HASAN SÜZER ETNOĞRAFYA MÜZESİ
Gaziantep, Bey Mahallesi, Hanifioğlu Sokak’ta yer alan bina, bu asrın başlarında inşa edilmiştir. Daha sonra birkaç kere el değiştiren bina, 1985 yılında çok harap bir vaziyette iken işa­damı Sayın Hasan Süzer tarafından satın alınmış, restorasyonu tamamlandıktan sonra “Hasan Süzer Etnografya Müzesi” olarak kullanılmak şartıyla Kültür ve Turizm Bakanlığı’na bağışlanmış­tır.
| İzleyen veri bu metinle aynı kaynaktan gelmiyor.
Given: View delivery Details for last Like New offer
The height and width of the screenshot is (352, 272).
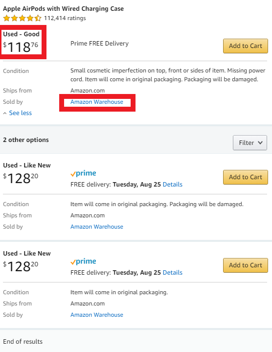Looking at the screenshot, I should coord(172,273).
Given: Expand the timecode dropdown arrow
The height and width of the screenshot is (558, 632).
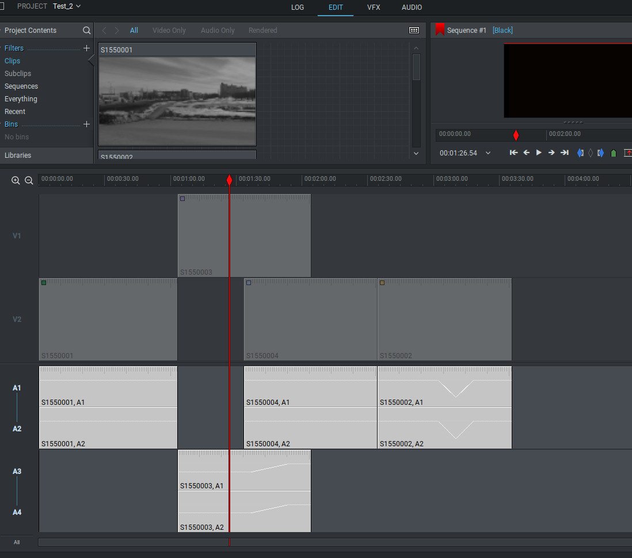Looking at the screenshot, I should click(488, 153).
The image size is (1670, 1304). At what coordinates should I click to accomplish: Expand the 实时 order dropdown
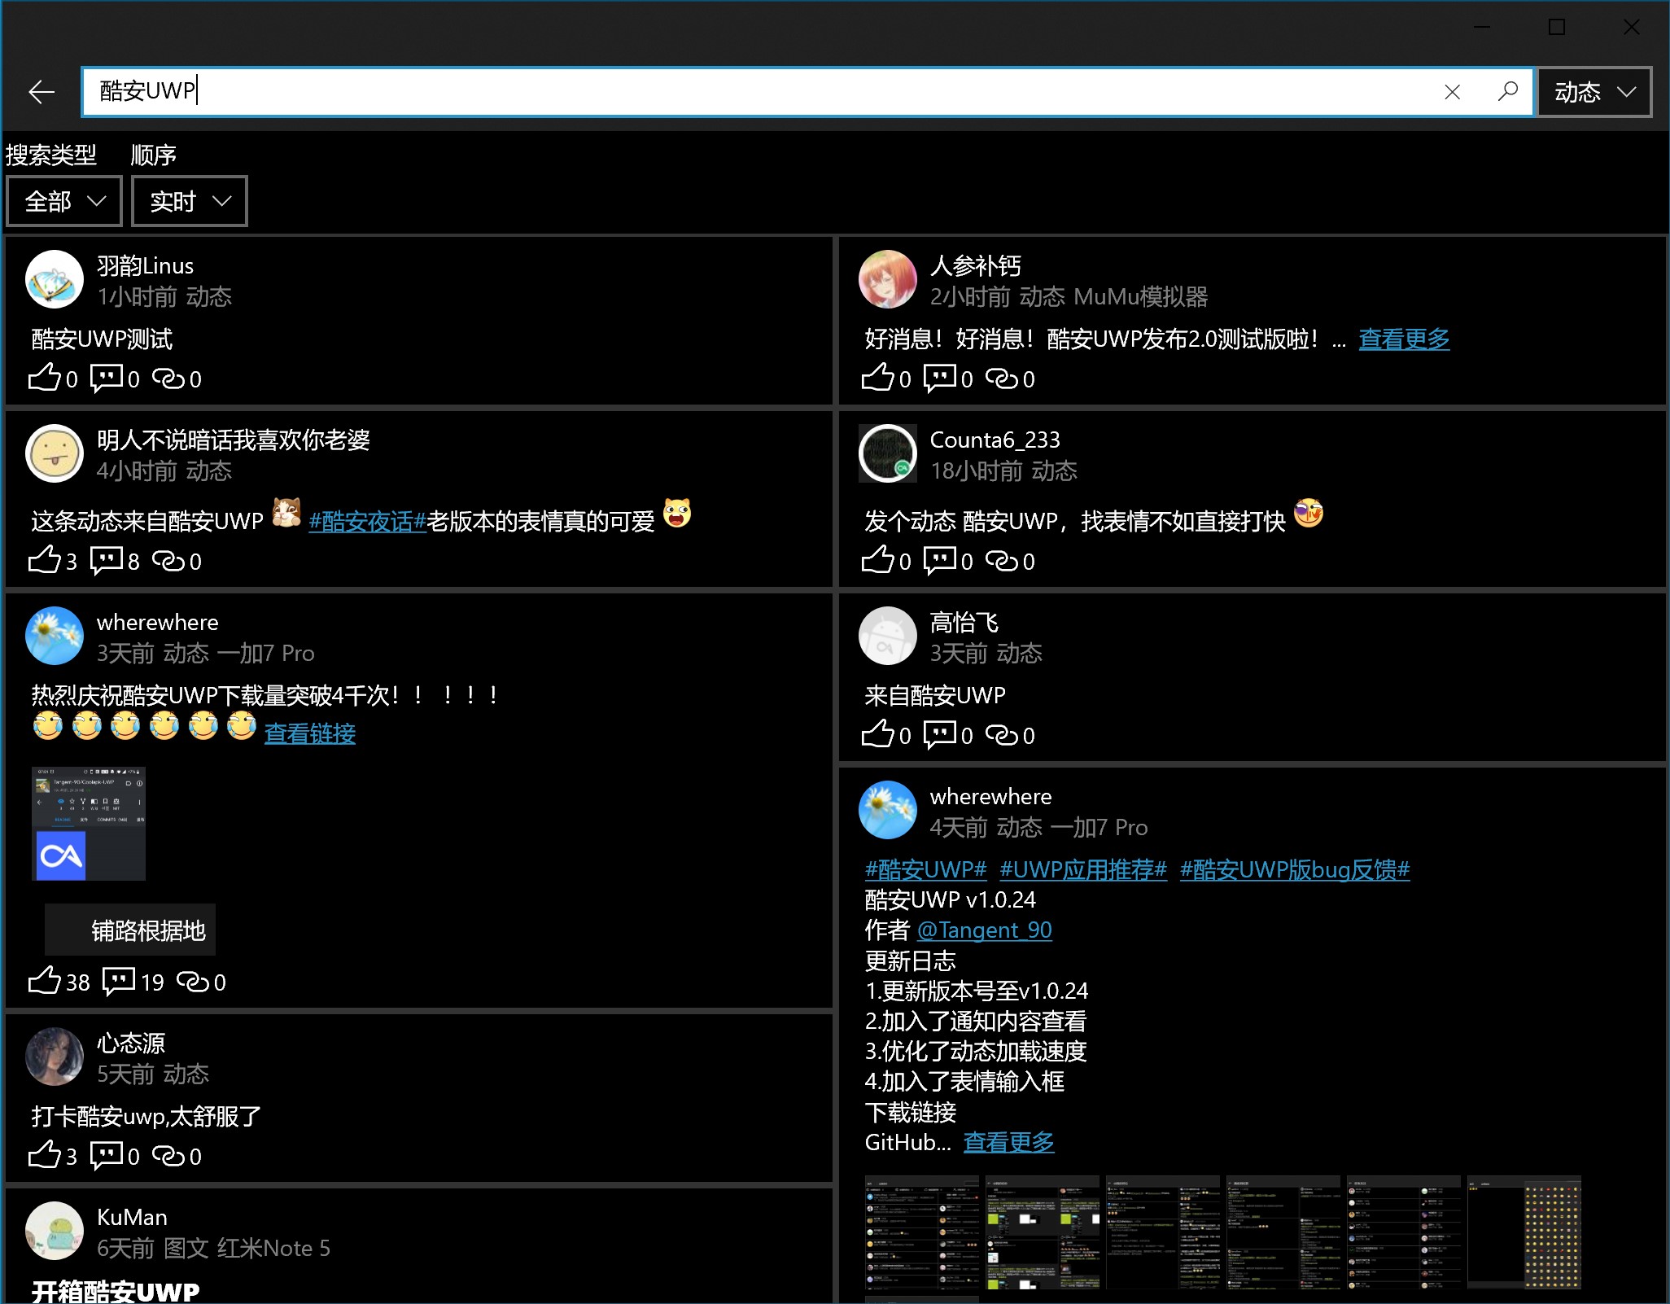pyautogui.click(x=189, y=201)
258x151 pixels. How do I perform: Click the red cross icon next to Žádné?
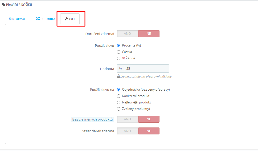click(x=123, y=58)
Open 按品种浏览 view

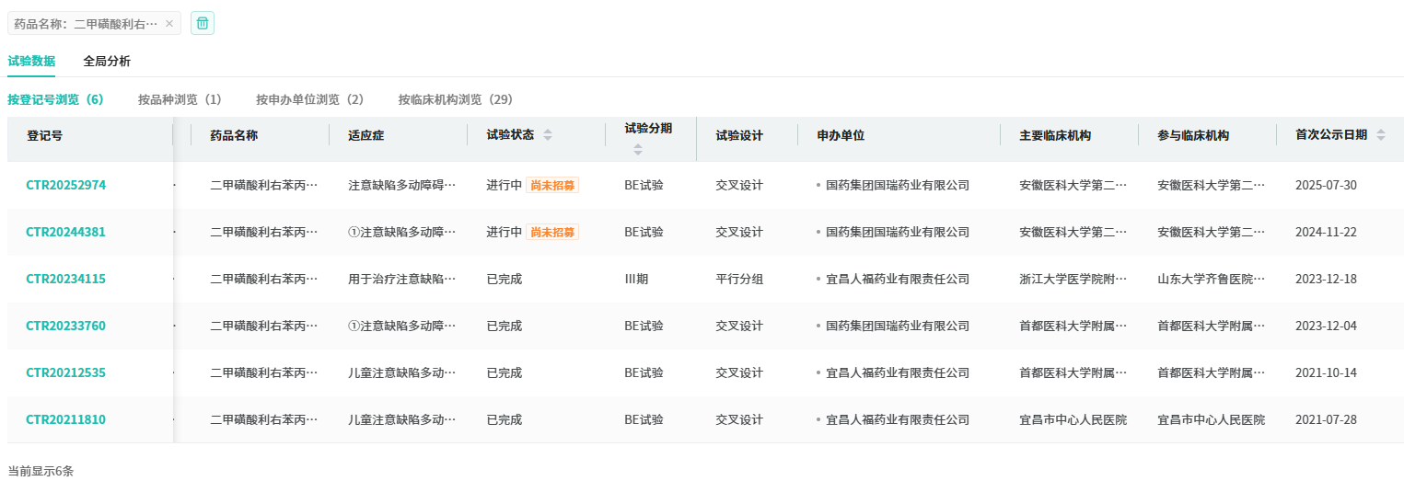click(180, 99)
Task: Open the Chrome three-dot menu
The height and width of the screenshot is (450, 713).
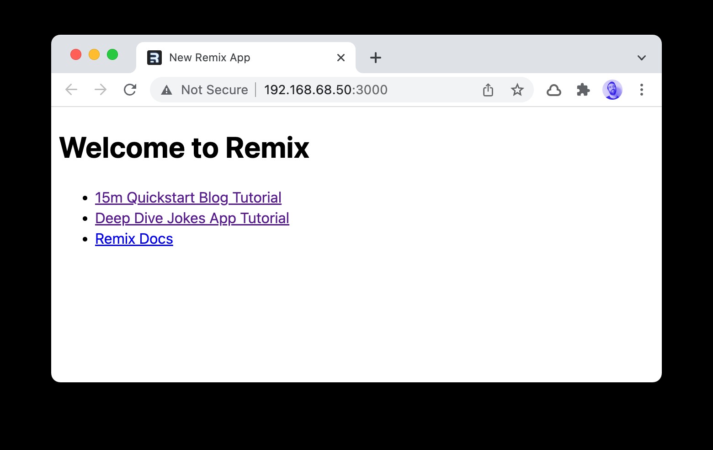Action: 642,90
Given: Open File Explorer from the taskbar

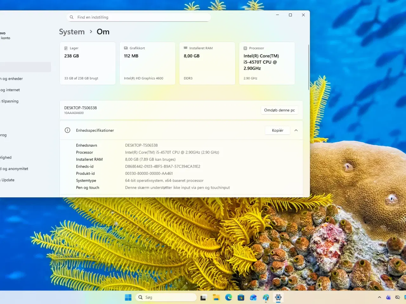Looking at the screenshot, I should point(216,297).
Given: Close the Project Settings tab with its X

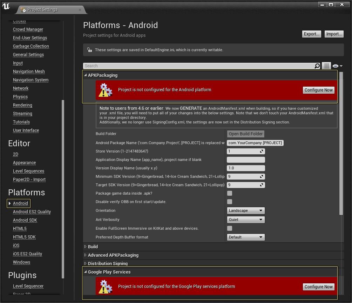Looking at the screenshot, I should tap(80, 9).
Bina ana kaya içine oyulmuş mahzen üzerine üç kattan oluşmakta, ikisi anayola, diğeri ara sokağa ulaşan üç girişi bu­lunmaktadır. Ön cephedeki işlemeli büyük kapıdan “hayat” adı verilen orta bahçeye, küçük kapıdan ise “selâmlık” denilen bö­lüme geçilmektedir. Hayatın güneybatı köşesinde, üst katında oturma odası, alt katında ocaklık ve tuvaletin yer aldığı iki katlı müstakil bir bina yer almaktadır. Bu bölüm evin hizmetkarla­rı, tarafından kullanılmıştır. Hayat, ince bir taş işçiliğinin eseri olan renkli taşlarla kaplanmıştır.
Bodrum katları; birbirinin içinden geçme iki ayrı mekândan ibaret olup, ikisi arasında yaklaşık 2 m. kot farkı mevcuttur. Ta­mamen yerli kayaya oyulmuş mağara görünümündeki bodrum katta pekmez ve zeytinyağı depolamaya yarayan küpler, erzak depolamaya yarayan bölümler ve su kuyusu bulunmaktadır. Bu bölümde ayrıca büyük bir dokuma tezgâhı yer almaktadır.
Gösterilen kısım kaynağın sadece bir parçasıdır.